A licensed clinical psychologist, Hamby has received awards from the National Register for Health Service Providers in Psychology and the American Professional Society on the Abuse of Children.
To learn more about Sherry Hamby, Ph.D., click here.
Richard Gelles, Ph.D., holds The Joanne and Raymond Welsh Chair of Child Welfare and Family Violence in the School of Social Policy & Practice at the University of Pennsylvania. He is the director for the Center for Research on Youth & Social Policy and co-director of the Field Center for Children's Policy Practice & Research.
Gelles is an internationally known expert in domestic violence and child welfare. He was influential in the passage of the Adoption and Safe Families Act of 1997.
Gelles is the author of the highly influential book, The Violent Home, which was the first systematic investigation to provide empirical data on domestic violence. His more recent books, The Book of David: How Preserving Families Can Cost Children's Lives and Intimate Violence in Families and Intimate Violence in Families (third edition), have also made a significant impact in the study of child welfare and family violence. He is the author of 24 books and more than 100 articles, chapters and papers.
Most recently, Gelles co-authored Current Controversies on Family Violence (2005) with M. Cavanaugh and D. Loseke. He is currently in the process of co-authoring another text, Intimate Violence and Abuse in Families.
To learn more about Richard Gelles, Ph.D., click here.
Anna Salter, Ph.D., received her Ph.D., in Clinical Psychology and Public Practice from Harvard University and obtained a masters degree in Child Study from Tufts. She was a Teaching Fellow at both universities.
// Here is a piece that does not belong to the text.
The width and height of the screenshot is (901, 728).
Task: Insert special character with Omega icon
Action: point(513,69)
Salter has lived in Madison, Wisc., since 1996 and consults half time to the Wisconsin Department of Corrections. In addition, she lectures and consults on sex offenders and victims throughout the United States and abroad. She has keynoted conferences on sexual abuse in Australia, New Zealand, Scotland and England. In all, she has conducted trainings in 50 states and 10 countries. Salter also evaluates sex offenders for civil commitment proceedings and other purposes. She testifies as an expert witness in sexual abuse civil and criminal cases.
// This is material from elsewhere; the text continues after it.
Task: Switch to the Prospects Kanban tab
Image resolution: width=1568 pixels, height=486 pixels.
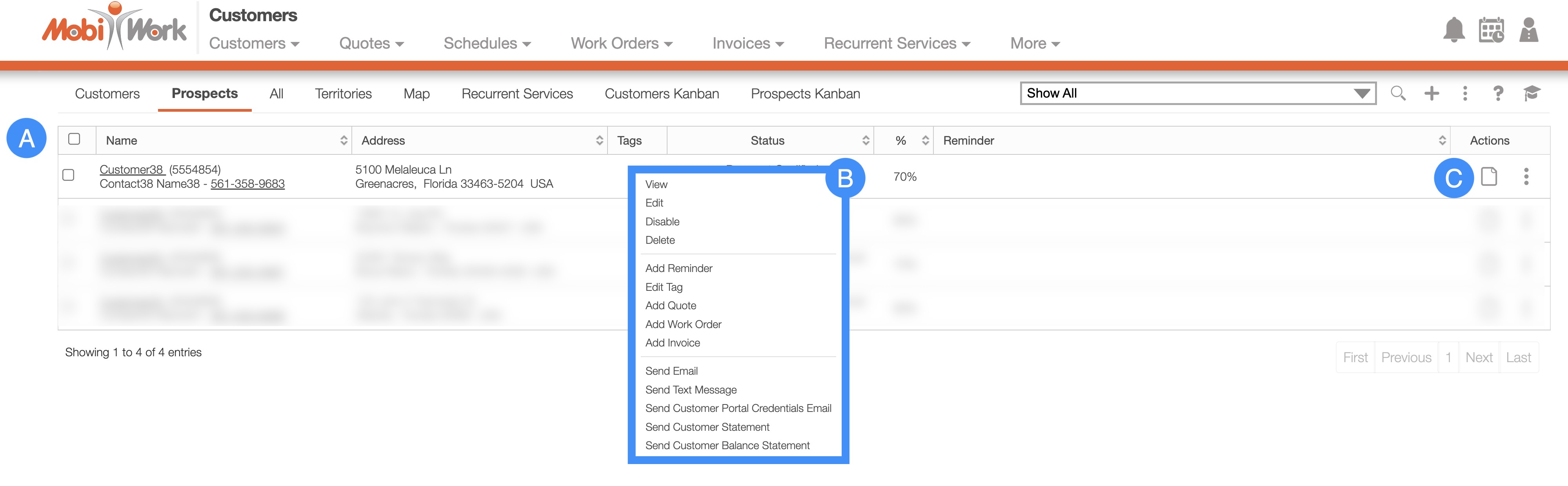Action: (805, 94)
Before moving to Madison, Salter was on the faculty of Dartmouth Medical School in Lebanon, N.H., in the Departments of Psychiatry and Maternal and Child Health. While there, she was director of Psycho-social Training for the Pediatric Residency Program, director of Child Psychiatry Consultation to the Pediatric Ward, co-director of the Parenting Clinic, assistant director of the Children-at-Risk Program and director of the Parents in Distress Program.
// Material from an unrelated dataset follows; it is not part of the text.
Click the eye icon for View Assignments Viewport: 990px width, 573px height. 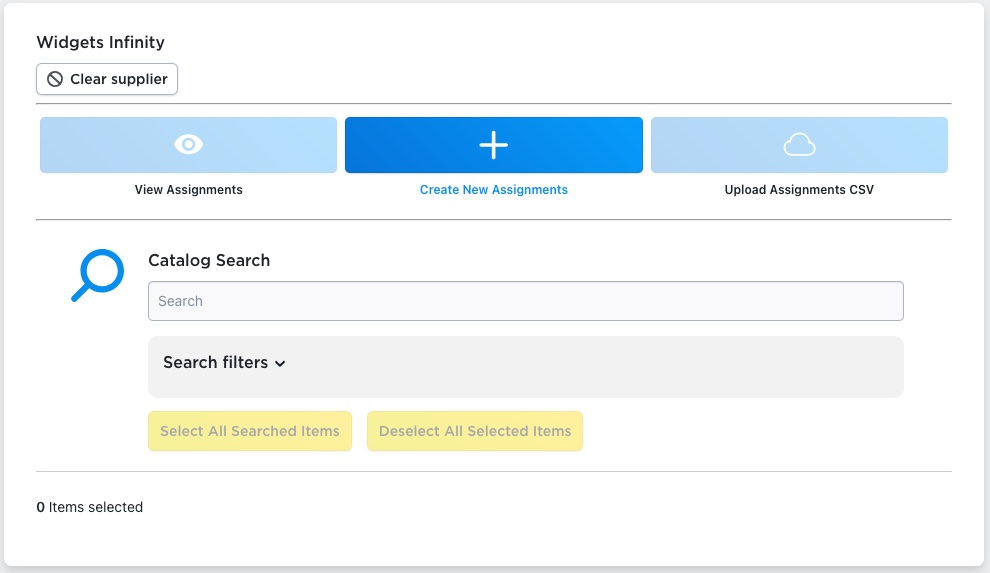[x=188, y=145]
Salter is the 1997 winner of the Significant Achievement Award from the Association for the Treatment of Sexual Abusers, and she also won the Saul Blatman Teaching Award in the Department of Pediatrics and Maternal and Child Health. She is the author of several nonfiction books, as well as fiction novels.
Scott Neely serves as Pastoral Executive at First Presbyterian Church in Spartanburg, SC, administering the operations and missions of the church. He guides the congregation’s local and international service work and benevolences. Scott teaches at USC-Upstate as an Instructor of Religion. Scott’s wife, Betsy Claire Neely, serves as the Clinical Counselor at Converse College. They have two children, Ben (4) and Anne (2).